One way involves placing your knee against the middle of the verga, putting weight on it while pulling back on the top of the verga to bend it, then wrapping the wire around the top.
I'm too uncoordinated to string the berimbau by the method above, so I prefer to place the bottom of the verga in front of my left ankle, step over it with my right leg, and bend the berimbau around the back of my right thigh. I pull the top of the verga with my left hand while wrapping the wire around with my right.
The cabaça should not be much higher than one hand-span above the bottom of the berimbau. Squeeze the wire while you slide the cabaça on.
Always unstring the berimbau when you're not using it.

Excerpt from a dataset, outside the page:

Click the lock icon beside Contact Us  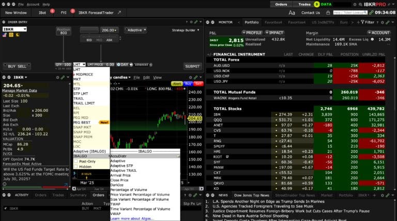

Your berimbau will last longer!
Half the battle is holding and balancing the instrument... but all it takes is (a lot of) practice! Try a few exercises: holding the berimbau and moving it back and forth towards and away from your body, left and right, as well as tilting it side to side and forward and back, while attempting to maintain control.

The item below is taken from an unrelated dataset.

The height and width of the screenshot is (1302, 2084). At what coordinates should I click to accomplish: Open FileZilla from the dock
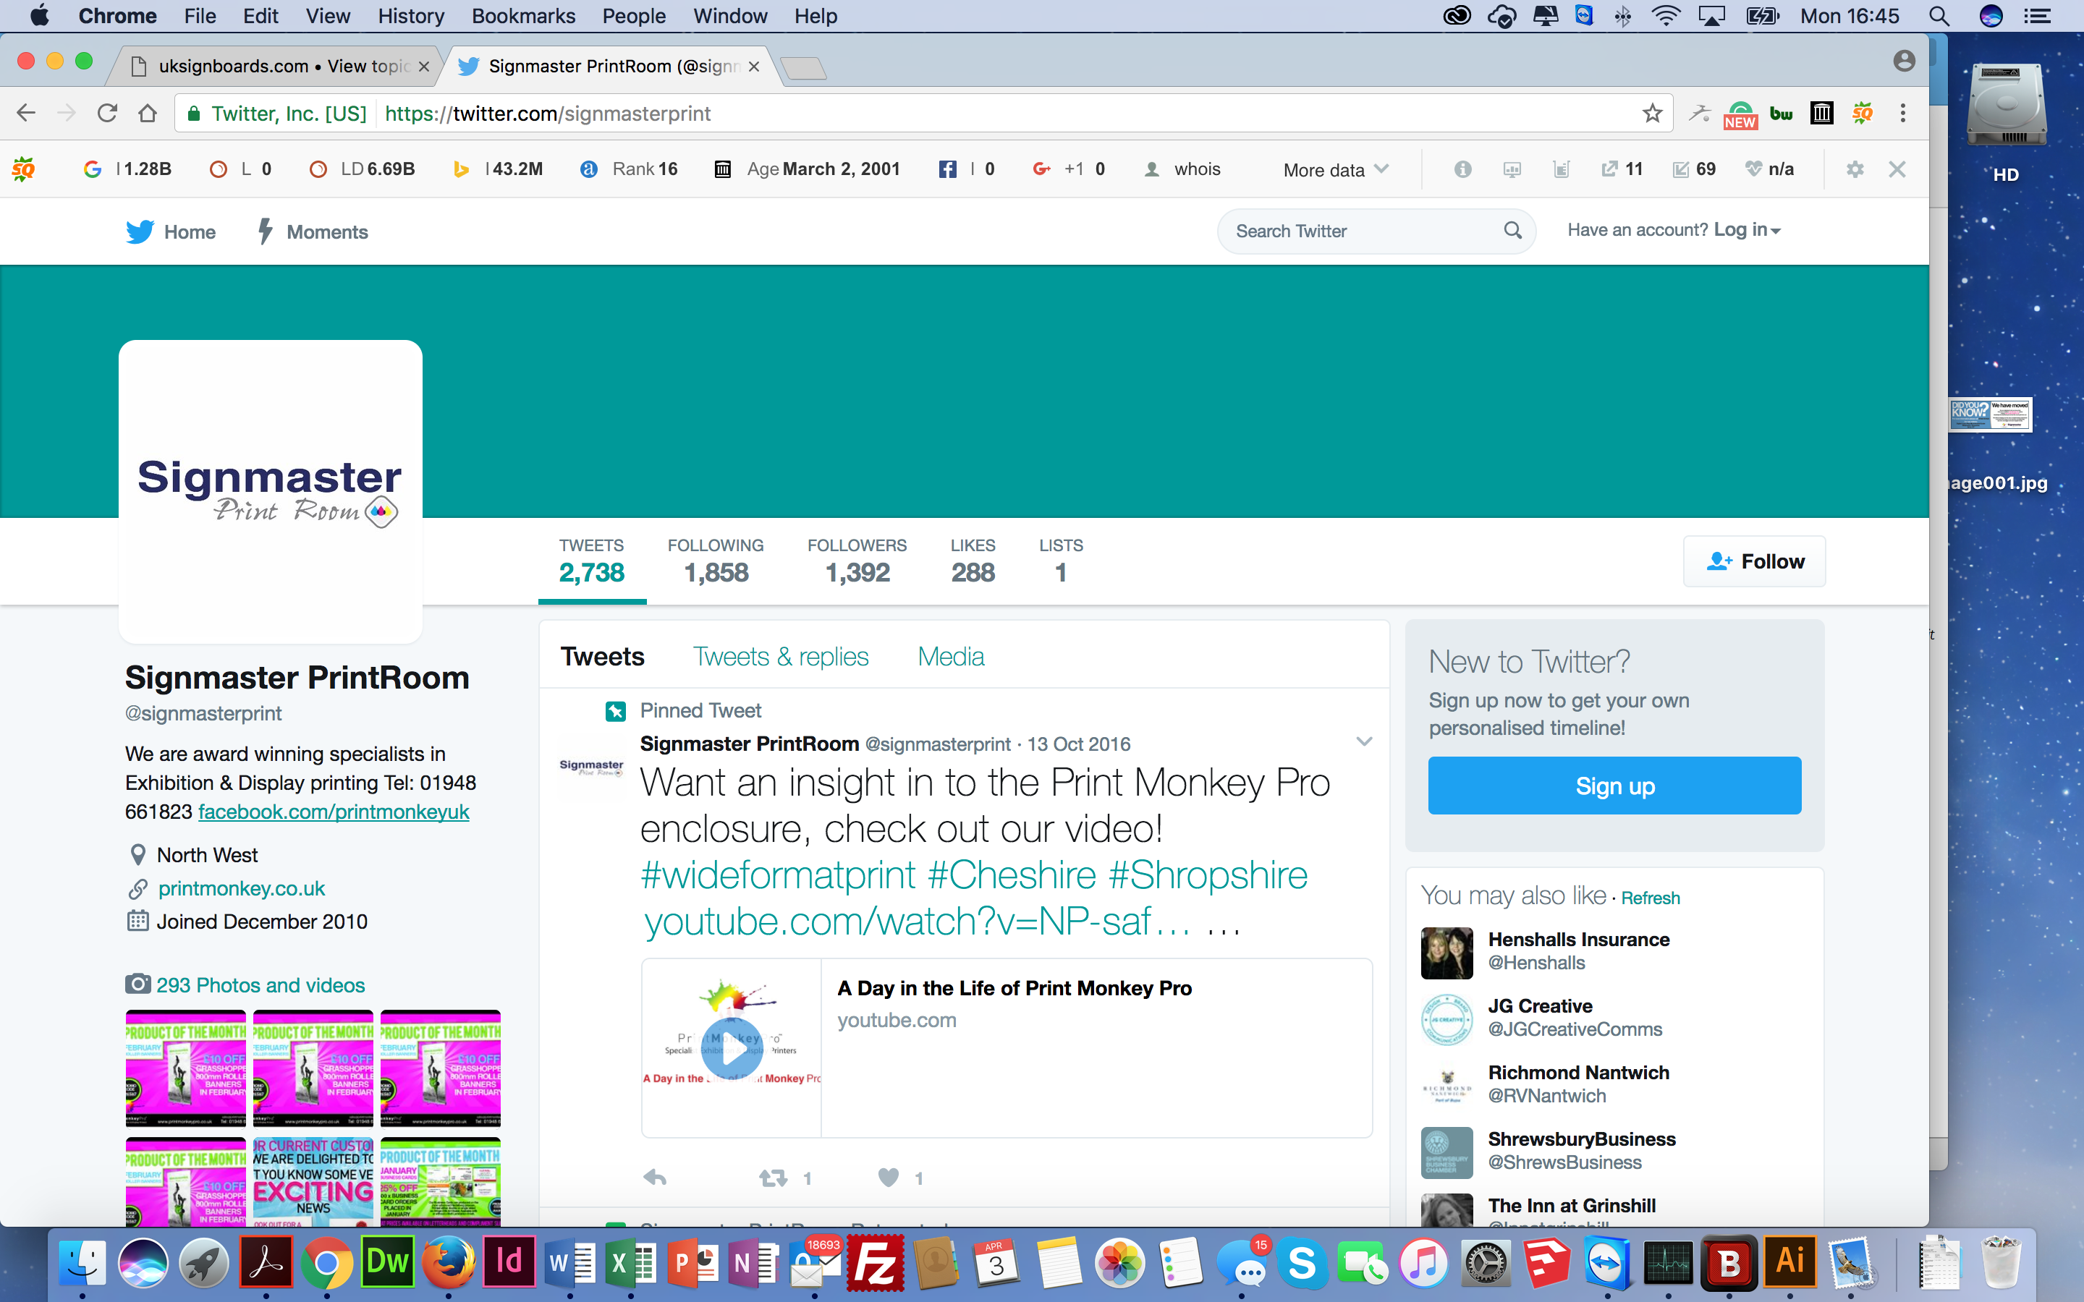click(875, 1263)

Don't be surprised if your pinky finger hurts and even goes numb for a couple days. It's normal, it'll go away, and with more practice your endurance will improve.
There are three basic tones on the berimbau: the high tone (played with the dobrão pressed against the arame), the low tone (played with the dobrão not touching the arame), and the buzz tone (played with the dobrão touching the arame lightly). Each type of tone should be clean and distinct.
Practice, practice, practice the buzz tone! Most people have trouble with it.
Make sure to hit the arame above the dobrão for the high tone and buzz tone, and below the dobrão for the low tone.
RELAX your shoulders and your hand while playing! It will help you get a better, louder sound.
The berimbau is usually held away from your body when you play either the low or high tones, and against your body (cabaça pressed against your stomach) for the buzz tone. This helps you get a nice, resonant sound.
Make sure to hit the arame with the baqueta straight on, and not at an upward or downward angle.
Most of the impulse for moving the baqueta comes from your wrist - not your arm. If you move your arm a lot when you play, you'll have a very hard time when it comes to rhythms and variations.
Relax your hand and let the baqueta bounce off the arame naturally. Don't hit and then pull the baqueta away.
In angola rodas, each berimbau has a specific role. The gunga sets the main toque: let's say it's playing angola (tch tch dom dim). The médio will invert the toque and play São Bento Pequeno (tch tch dim dom) and the viola will improvise.